Numa das curvas feitas pelos os dois, nosso rapaz deu de frente com a Dona Chica, uma mulher que costumava caminhar à noite a procura de pessoas que tivessem a necessidade de fazer alguma passagem. Como ela acreditava, e assim também acredito. O rapaz parou por uns instantes e olhou diretamente para a senhora que também o encarou. O rapaz sabia o que aquilo poderia significar. Dona Chica era um agouro de morte! Assim pensavam todos. Mas o acidente que ocorrera há horas atrás, chamava por ela. Era mais uma louca de uma cidade pequena que acredita demais em suas loucuras.
Passando por essa senhora, ele continuou seguindo o rapaz, que já estava bem à frente. Chegaram os dois em um beco. Nada diferente do que nosso rapaz já habituara a fazer. Frente a frente um do outro, o rapaz desconhecido e de pouquíssimas palavras, olhou mais uma vez para o nosso rapaz e lhe deu um beijo longo. Afoito com a situação, o nosso rapaz colocou sua mão por entre as pernas desse desconhecido a fim de fazer ali, o que havia feito horas antes num outro lugar. Mas não foi assim. Esse rapaz desconhecido, após terminar o beijo dado por si mesmo e retribuído pelo rapaz, olhou novamente para ele e disse de forma fria:
– Já tive o que queria. Agora vai embora.

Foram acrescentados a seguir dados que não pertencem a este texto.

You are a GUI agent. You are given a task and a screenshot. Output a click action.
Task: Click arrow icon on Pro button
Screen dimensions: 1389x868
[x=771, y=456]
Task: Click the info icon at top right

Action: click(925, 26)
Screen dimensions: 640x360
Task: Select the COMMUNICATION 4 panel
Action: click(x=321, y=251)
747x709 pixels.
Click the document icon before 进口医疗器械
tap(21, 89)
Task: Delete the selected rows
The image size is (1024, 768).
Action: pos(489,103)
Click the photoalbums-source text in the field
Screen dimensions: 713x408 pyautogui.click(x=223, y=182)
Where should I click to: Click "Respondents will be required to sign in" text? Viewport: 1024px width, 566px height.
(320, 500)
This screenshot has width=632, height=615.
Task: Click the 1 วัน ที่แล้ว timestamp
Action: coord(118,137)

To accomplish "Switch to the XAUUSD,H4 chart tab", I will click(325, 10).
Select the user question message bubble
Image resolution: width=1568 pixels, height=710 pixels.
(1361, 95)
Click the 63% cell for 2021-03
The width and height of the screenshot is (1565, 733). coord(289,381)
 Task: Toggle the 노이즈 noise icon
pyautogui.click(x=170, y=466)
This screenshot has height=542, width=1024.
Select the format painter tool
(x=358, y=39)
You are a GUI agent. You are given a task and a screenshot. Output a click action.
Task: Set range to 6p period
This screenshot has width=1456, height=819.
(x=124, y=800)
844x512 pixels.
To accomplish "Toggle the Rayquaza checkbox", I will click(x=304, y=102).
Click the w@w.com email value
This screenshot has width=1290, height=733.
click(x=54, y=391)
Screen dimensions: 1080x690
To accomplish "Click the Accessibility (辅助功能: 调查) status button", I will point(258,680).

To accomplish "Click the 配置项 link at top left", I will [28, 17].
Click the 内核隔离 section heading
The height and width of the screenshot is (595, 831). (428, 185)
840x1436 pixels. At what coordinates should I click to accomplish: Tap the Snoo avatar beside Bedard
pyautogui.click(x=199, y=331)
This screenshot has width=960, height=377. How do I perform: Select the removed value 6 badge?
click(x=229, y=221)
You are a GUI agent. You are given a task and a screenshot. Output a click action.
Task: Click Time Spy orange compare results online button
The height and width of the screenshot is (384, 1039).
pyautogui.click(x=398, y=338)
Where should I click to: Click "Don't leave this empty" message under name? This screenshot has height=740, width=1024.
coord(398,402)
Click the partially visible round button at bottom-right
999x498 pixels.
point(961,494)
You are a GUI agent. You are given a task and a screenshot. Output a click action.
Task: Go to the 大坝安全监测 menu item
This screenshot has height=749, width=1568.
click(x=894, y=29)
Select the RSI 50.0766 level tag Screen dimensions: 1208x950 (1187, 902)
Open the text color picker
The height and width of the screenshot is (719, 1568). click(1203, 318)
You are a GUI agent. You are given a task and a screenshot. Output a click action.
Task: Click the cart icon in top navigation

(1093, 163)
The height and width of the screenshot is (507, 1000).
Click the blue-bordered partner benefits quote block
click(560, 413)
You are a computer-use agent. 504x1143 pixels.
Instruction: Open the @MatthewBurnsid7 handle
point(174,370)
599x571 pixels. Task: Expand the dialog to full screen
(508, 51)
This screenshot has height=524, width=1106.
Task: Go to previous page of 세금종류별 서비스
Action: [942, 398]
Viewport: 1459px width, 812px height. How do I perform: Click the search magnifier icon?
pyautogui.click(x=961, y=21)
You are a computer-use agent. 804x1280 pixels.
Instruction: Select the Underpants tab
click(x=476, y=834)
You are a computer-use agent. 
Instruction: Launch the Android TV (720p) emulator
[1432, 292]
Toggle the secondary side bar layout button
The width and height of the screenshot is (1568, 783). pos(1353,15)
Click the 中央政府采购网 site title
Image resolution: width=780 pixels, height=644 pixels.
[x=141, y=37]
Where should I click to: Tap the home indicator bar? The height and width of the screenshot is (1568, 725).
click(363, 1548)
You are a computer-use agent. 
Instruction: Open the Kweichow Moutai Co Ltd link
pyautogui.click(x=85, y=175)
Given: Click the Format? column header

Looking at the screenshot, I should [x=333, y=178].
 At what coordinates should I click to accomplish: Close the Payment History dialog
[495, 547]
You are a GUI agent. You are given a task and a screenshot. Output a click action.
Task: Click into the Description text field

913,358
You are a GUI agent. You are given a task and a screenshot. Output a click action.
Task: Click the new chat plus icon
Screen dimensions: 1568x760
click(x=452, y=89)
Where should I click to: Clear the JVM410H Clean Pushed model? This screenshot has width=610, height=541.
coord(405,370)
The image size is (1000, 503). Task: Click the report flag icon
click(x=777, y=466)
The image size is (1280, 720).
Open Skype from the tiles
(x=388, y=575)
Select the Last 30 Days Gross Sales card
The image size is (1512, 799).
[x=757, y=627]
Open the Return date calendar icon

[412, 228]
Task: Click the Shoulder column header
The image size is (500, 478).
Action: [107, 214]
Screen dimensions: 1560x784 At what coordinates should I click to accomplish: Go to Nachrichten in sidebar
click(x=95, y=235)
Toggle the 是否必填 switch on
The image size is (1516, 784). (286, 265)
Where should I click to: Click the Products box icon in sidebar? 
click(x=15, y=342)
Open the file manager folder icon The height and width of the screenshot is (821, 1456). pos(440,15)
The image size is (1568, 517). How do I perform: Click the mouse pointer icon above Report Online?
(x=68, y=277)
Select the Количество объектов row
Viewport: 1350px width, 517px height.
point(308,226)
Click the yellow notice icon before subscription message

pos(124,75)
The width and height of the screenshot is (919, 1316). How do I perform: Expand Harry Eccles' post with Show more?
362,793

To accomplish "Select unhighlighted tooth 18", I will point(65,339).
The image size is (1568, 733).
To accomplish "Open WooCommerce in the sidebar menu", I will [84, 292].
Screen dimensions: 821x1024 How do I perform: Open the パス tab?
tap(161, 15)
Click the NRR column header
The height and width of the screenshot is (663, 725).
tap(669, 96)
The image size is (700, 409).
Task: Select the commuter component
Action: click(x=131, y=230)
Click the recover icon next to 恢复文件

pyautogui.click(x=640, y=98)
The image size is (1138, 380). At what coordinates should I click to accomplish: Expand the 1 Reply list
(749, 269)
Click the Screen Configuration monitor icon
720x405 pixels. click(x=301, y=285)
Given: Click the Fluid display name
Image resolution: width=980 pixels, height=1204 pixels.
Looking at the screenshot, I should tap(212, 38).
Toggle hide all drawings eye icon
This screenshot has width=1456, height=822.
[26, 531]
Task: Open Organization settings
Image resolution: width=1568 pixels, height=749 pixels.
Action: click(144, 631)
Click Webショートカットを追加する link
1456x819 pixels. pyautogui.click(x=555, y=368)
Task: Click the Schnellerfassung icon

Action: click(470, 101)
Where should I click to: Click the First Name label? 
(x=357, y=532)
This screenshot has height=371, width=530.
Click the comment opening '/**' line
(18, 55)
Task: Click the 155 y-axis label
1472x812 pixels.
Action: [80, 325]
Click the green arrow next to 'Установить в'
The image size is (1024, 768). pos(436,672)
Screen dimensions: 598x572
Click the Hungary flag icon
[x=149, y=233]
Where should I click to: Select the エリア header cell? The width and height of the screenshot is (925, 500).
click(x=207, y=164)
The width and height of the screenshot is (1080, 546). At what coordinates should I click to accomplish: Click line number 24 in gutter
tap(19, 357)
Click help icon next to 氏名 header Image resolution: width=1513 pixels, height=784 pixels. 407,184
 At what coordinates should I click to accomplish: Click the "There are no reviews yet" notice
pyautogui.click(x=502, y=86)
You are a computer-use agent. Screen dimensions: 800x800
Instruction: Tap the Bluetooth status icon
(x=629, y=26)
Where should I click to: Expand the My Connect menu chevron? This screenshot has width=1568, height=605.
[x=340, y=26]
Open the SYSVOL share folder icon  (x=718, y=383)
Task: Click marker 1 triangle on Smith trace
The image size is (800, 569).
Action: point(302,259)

Surpreso com a situação, nosso rapaz não teve opção a não ser sair dali e deixá-lo sozinho naquele beco. Ele caminhando, olhava para trás buscando algum sinal de que era pra voltar. E numa dessas olhadas ele viu esse desconhecido se masturbando de forma intensa e satisfatória. Nosso rapaz caminhava. E já não olhava mais pra trás. Foi para casa sem entender o que de fato aconteceu naquela noite.
No dia seguinte como se fosse um ritual pessoal, ele foi até o bar, mas não para lançar olhares perdidos por entre as paredes do espaço, mas para ter a chance de rever aquele outro rapaz que não lhe deu a oportunidade de fazer, nem dizer absolutamente nada. Apesar de acreditar que não havia nada a ser dito realmente.
Sentado à mesa, ouvindo discursos do garçom sobre o acidente da noite anterior comentado agora com mais propriedade e detalhes, ele bebia a sua cerveja e olhava de tempo em tempo para a porta. Numa esperança infantil de rever por um instante sequer aquele outro rapaz. O garçom falava sobre o acidente de carro, quando tentando cala-lo, ele pediu para que ligasse o rádio. E o garçom fez. A sua necessidade de saber cada vez mais detalhes era tamanha, que qualquer outra informação seria útil para estender mais uma futura conversa. Mas naquele instante, o rapaz queria apenas o silêncio e a expectativa. O rádio ligado, os burburinhos do bar, interjeições do garçom sobre a deficiência de informações e entre todos esses estados, se é que se pode chamar de estados, mas me permito chamar assim, mais um plantão. Do rádio ouvia-se sobre um assassinato. Um homem que havia sido esfaqueando na noite anterior. Informação que chamou a atenção do rapaz por alguns instantes. Mas era apenas uma manchete, mais nada, para a revolta do garçom.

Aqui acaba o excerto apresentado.